A project led by Aberystwyth University, with a major contribution by UKCEH, will carry out field trials of perennial bioenergy crops Miscanthus and short rotation coppice willow, which grow well on land that is less suited to food production, require less fertiliser and ploughing, and can be harvested every one to three years.
“The large-scale production of these crops could potentially provide the UK with a sustainable domestic source of renewable energy and minimise emissions of greenhouse gases from fertiliser use and soils,” says Dr Jeanette Whitaker of UKCEH, who is part of the project team.
Through modelling, the scientists will estimate the amount of greenhouse gas removal that could be possible as well as identify any trade-offs or co-benefits such as impacts on biodiversity, soil health and flood mitigation.
Meanwhile, a separate project led by University of Nottingham and also involving UKCEH, will investigate the viability of large-scale use of biochar in soils. This charcoal-like substance is produced by burning biomass (organic matter such as plants, food waste and manure).

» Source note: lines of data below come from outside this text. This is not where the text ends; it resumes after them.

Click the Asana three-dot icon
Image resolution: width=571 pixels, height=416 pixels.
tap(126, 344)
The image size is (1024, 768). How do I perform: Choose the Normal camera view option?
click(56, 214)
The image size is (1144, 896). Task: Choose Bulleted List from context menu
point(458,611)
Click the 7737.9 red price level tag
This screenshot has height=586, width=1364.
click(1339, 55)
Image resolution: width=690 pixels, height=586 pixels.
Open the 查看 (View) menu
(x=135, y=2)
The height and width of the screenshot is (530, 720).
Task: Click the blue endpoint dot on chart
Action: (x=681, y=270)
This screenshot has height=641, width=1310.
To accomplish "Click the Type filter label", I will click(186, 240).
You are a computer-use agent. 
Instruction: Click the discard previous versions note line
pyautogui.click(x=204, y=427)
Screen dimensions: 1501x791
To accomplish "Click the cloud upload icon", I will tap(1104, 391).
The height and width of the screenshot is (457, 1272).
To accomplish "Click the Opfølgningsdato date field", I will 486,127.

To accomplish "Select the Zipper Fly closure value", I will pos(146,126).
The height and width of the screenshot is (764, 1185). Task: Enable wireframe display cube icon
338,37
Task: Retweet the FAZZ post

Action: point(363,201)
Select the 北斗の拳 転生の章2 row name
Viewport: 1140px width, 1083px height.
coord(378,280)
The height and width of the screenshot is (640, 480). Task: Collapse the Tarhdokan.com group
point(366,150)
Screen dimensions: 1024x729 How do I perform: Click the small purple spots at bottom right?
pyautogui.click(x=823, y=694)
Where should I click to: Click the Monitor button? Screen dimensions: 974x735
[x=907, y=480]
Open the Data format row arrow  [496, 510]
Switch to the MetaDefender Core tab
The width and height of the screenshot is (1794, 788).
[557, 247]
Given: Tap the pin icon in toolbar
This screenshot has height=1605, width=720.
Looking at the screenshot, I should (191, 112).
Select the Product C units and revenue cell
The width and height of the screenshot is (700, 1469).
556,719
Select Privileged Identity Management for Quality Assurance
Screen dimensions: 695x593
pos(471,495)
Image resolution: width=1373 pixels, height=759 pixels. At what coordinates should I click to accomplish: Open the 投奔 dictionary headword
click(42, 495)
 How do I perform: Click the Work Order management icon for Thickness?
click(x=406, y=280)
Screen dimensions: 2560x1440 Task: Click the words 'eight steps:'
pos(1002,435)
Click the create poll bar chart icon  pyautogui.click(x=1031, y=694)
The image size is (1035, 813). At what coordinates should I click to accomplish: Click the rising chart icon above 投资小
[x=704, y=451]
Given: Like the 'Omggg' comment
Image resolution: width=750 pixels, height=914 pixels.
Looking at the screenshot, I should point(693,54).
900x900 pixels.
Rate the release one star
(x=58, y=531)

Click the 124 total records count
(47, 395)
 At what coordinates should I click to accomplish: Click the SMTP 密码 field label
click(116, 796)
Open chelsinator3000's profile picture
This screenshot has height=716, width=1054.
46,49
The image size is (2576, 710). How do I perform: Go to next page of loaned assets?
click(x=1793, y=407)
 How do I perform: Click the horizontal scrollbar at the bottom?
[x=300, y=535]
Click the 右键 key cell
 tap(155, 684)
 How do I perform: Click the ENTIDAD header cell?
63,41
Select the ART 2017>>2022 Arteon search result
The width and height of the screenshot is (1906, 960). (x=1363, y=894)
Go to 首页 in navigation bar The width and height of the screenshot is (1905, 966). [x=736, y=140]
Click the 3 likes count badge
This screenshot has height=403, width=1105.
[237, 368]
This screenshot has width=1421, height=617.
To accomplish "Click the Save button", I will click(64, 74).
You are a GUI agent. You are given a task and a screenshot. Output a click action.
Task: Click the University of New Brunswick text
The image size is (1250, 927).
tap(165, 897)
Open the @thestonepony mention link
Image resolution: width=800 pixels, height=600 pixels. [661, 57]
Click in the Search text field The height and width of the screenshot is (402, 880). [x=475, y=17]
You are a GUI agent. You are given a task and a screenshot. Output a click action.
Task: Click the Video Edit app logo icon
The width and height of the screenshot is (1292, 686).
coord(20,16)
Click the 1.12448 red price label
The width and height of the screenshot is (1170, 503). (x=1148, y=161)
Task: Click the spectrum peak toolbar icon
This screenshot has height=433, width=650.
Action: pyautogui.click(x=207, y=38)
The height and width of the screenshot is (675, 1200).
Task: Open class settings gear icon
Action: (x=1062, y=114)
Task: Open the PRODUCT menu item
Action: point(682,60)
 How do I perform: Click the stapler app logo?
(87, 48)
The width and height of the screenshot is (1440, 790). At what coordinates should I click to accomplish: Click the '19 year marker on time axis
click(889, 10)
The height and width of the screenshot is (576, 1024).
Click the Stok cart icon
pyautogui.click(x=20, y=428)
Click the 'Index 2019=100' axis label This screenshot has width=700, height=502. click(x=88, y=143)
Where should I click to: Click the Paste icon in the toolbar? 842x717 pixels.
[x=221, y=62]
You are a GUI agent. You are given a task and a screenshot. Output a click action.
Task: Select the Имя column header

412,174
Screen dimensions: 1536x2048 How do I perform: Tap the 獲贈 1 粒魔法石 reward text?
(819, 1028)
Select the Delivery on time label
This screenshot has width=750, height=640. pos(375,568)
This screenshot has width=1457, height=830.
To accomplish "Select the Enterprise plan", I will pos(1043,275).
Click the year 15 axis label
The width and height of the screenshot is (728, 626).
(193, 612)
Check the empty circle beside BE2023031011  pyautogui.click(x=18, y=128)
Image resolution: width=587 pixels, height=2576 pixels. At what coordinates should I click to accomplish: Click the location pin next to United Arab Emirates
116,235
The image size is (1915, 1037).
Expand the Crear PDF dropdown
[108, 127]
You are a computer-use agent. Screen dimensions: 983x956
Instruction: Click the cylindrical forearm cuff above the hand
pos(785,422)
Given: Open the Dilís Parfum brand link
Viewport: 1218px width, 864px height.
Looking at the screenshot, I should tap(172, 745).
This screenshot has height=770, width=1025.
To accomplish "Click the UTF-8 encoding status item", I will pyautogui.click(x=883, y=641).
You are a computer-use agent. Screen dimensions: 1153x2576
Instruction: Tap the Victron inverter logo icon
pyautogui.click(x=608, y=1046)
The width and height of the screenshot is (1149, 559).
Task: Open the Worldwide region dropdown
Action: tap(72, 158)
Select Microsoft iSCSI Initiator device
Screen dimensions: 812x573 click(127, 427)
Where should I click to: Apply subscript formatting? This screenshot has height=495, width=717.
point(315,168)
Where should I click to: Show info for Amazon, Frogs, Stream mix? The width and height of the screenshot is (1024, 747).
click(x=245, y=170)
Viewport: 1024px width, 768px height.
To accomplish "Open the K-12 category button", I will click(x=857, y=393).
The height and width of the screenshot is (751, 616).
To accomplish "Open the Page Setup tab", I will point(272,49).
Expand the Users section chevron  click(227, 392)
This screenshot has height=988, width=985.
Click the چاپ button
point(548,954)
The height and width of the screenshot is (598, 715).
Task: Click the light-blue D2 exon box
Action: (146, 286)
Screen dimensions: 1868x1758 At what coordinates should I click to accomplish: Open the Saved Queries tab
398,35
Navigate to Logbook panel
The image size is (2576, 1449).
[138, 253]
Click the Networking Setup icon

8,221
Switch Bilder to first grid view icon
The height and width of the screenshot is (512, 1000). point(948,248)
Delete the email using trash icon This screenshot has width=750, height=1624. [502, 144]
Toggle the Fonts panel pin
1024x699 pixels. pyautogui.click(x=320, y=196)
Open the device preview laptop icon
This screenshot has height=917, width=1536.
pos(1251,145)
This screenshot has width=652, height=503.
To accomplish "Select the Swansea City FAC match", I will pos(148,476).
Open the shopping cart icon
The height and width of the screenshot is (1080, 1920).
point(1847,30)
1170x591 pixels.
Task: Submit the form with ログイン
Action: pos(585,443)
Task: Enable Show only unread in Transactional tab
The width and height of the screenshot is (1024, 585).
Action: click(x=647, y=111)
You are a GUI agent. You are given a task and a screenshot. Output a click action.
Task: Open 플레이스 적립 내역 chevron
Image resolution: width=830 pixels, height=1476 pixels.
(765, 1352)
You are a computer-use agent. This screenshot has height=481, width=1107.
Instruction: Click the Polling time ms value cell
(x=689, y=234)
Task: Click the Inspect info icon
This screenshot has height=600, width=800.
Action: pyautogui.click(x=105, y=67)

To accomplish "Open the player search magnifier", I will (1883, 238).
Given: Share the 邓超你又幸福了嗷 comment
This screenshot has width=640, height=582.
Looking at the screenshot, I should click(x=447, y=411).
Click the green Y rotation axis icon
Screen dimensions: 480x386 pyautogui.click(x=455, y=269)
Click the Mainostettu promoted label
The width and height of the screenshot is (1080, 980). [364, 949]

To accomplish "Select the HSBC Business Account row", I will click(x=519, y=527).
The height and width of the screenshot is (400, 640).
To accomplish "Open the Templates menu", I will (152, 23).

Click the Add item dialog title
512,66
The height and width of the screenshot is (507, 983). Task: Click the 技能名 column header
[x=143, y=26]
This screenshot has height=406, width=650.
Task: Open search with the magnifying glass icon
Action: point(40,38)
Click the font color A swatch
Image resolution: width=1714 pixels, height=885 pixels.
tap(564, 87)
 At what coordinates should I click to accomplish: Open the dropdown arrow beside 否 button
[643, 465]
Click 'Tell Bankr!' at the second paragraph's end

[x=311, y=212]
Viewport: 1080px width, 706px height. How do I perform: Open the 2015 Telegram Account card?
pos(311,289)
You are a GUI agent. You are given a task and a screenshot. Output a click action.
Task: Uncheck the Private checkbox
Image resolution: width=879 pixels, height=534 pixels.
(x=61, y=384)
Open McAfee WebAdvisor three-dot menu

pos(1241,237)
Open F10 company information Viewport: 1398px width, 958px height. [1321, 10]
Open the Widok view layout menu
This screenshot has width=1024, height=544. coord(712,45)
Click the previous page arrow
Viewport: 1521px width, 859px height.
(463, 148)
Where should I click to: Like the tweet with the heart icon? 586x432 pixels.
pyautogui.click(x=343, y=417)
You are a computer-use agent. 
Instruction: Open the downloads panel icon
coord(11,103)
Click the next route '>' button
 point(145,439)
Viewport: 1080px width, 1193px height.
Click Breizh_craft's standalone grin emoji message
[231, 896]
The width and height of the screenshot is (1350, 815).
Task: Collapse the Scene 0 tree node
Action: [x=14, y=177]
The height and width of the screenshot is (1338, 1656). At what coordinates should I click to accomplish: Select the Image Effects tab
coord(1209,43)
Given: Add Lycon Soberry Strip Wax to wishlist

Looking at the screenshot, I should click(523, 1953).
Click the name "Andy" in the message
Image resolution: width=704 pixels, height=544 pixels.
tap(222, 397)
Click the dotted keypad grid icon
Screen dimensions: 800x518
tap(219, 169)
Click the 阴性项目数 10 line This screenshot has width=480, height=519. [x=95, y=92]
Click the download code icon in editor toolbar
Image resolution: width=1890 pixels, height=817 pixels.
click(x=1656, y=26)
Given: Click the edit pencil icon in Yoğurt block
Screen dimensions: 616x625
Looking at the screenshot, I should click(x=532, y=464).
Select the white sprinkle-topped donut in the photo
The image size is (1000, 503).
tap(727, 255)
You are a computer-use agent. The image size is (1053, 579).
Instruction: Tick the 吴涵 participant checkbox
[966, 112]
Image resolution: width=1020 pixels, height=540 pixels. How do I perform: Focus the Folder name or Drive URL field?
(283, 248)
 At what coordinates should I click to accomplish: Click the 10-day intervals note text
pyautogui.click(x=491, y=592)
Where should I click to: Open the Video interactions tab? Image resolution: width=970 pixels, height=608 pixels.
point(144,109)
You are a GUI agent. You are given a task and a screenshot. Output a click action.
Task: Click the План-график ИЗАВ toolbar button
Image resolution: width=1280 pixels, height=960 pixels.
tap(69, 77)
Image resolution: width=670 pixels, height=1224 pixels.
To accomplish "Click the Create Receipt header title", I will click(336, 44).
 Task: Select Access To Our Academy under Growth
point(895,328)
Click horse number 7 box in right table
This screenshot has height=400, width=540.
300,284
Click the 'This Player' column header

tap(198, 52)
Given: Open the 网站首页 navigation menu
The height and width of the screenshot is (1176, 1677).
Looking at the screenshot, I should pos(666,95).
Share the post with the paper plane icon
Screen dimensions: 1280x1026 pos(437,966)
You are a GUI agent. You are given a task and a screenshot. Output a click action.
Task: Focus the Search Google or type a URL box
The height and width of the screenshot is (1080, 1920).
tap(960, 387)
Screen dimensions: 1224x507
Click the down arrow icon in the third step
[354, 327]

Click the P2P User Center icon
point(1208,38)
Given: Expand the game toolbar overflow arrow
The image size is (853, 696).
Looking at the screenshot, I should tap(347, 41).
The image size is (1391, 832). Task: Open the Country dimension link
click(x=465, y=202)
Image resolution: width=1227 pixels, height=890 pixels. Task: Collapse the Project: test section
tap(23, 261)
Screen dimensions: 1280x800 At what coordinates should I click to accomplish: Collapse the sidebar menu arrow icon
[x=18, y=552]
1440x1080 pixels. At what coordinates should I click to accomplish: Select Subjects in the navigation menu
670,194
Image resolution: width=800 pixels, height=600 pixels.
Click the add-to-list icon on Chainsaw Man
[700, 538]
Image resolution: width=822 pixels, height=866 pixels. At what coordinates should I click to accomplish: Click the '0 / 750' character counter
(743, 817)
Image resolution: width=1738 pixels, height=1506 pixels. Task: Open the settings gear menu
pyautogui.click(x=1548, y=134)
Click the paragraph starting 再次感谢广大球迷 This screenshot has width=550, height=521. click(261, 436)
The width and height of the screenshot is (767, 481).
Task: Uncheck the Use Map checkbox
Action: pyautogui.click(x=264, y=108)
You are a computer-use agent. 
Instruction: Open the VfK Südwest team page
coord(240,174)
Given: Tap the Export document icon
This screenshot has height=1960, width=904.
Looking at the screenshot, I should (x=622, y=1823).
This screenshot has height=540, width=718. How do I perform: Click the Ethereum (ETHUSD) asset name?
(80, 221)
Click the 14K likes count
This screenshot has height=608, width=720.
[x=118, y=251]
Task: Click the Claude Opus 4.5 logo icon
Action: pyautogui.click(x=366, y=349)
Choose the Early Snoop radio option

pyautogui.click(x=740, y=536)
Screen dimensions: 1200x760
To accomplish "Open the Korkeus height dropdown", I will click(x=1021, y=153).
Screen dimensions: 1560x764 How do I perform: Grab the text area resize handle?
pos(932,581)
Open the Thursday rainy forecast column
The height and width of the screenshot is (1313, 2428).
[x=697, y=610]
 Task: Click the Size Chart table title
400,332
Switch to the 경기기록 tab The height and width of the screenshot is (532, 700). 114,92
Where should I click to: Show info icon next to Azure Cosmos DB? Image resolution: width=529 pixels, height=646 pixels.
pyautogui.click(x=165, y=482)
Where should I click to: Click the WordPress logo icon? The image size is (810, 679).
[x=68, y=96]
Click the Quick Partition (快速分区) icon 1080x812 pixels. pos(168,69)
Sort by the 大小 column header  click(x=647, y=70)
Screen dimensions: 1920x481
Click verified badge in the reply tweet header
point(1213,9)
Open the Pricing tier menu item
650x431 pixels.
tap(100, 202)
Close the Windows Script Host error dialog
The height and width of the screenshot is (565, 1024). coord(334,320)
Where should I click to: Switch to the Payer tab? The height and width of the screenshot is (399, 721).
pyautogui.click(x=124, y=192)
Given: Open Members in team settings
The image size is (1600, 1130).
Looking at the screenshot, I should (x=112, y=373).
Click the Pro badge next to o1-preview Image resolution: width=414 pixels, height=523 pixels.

It slows the release of carbon from soils and also improves crop yield.
UKCEH scientists will also be participating in trials, led by the University of Sheffield, into the effectiveness of enhanced rock weathering (ERW) in removing large amounts of CO2 from the atmosphere. This approach involves spreading fine rock materials, such as quarrying waste, on fields and grasslands. These particles chemically bond with airborne CO2 to form solid minerals that can store it for millions of years.
The farmland test sites in the study, include Plynlimon Experimental Catchments in mid-Wales, where UKCEH has been carrying out research into biogeochemical and hydrological processes since the 1960s.
Professor Sir Duncan Wingham, Executive Chair of the Natural Environment Research Council, part of UKRI, said: “These projects will investigate how we can actively remove greenhouse gases from the atmosphere using innovative technologies at the scale required to protect our planet.”
The £31.5 million Greenhouse Gas Removal programme is part of the second wave of the Government’s Strategic Priorities Fund (SPF), which invests in high quality multi and interdisciplinary research. The fund is managed by UKRI and its research councils.
In addition to the new research involving UKCEH, the programme is supporting a fifth project that will carry out large-scale tree planting at sites across the country to assess the most effective species and locations for carbon sequestration. This work is being led by Exeter University and also involves around 20 partners in different sectors.